Imposter syndrome is the experience of feeling like a fraud. You feel as if, at any moment, people will find out that you are a phony and that you don’t belong. It can affect any person of any social status, gender, level of education, or skill level. Someone who struggles with these feelings attributes their success to external factors or mere luck, which can lead to self-doubt, overachieving, and self-sabotage. This can be a real source of anxiety that can be very detrimental to an individual.
It is important to note how common this experience is. It is estimated that 70% of people will experience at least one episode of this phenomenon in their lives. I, myself, have definitely experienced this. A few weeks ago, I went to an accepted students day for medical school and I felt totally out of my league. I was self-conscious about the way I looked, if I was coming across as unintelligent, and how I was speaking. I thought at any moment, students and faculty would realize how unqualified I am and revoke my acceptance.

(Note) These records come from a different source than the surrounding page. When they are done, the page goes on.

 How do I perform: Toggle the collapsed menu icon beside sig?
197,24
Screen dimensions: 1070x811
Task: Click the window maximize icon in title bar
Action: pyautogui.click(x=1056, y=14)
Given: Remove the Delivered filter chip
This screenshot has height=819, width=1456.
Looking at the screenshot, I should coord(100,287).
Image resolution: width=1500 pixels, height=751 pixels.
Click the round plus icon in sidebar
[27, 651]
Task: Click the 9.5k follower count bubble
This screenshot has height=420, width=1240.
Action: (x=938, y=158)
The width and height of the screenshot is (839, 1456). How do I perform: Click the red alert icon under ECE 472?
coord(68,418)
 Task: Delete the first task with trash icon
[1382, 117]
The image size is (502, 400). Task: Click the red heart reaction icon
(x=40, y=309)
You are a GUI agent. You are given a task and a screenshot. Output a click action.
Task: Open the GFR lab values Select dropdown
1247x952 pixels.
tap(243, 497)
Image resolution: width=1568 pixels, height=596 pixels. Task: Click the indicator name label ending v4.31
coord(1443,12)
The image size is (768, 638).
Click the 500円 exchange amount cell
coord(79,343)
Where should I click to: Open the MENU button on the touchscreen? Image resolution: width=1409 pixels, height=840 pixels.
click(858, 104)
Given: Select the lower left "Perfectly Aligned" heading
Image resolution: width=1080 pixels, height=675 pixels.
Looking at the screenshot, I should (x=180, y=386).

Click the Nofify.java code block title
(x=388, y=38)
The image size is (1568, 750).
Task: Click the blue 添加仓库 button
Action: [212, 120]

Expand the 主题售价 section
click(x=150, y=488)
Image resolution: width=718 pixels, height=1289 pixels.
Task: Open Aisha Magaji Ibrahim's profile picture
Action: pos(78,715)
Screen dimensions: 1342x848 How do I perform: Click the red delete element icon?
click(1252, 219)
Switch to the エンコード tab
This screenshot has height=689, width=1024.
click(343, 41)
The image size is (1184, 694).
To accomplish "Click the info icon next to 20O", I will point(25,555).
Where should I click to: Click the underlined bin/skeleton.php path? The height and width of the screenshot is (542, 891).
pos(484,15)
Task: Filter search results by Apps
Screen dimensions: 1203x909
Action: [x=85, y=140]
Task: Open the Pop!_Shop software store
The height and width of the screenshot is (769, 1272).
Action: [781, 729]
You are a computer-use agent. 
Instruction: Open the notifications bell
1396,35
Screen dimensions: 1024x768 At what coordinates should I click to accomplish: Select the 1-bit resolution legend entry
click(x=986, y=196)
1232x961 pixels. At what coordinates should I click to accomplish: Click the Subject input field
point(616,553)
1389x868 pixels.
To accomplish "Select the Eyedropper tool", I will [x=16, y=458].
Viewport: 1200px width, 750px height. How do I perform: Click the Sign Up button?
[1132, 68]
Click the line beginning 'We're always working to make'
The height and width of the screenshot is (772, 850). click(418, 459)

These are lies that our minds trick us into believing. For me, it has been comforting to confront these feelings head on. Once you accept them, you can begin to move past them. It can be helpful to question the rationality of these thoughts. Be honest with yourself. Think about your strengths as well as your limitations. I think when you do, you will find that you are far more capable than you had given yourself credit for. Additionally, avoid the comparison trap. You are never going to be the smartest, most talented, most athletic, or most attractive in the room, but you do have a perspective that makes you “you” and that should be celebrated. You have something to offer than no one else in the world does, which makes you so far from being a fraud. So own that.
Feeling this way is such a common experience, and I would bet that whatever room you’re sitting in and feeling this way, there is at least one other person who feels the exact same way about themselves. Imposter syndrome is normal. Success doesn’t require perfection. True perfection all the time on every single thing you do is impossible so failing to achieve doesn’t make you a fraud. It makes you human. The fact that you put yourself out there is an achievement in itself.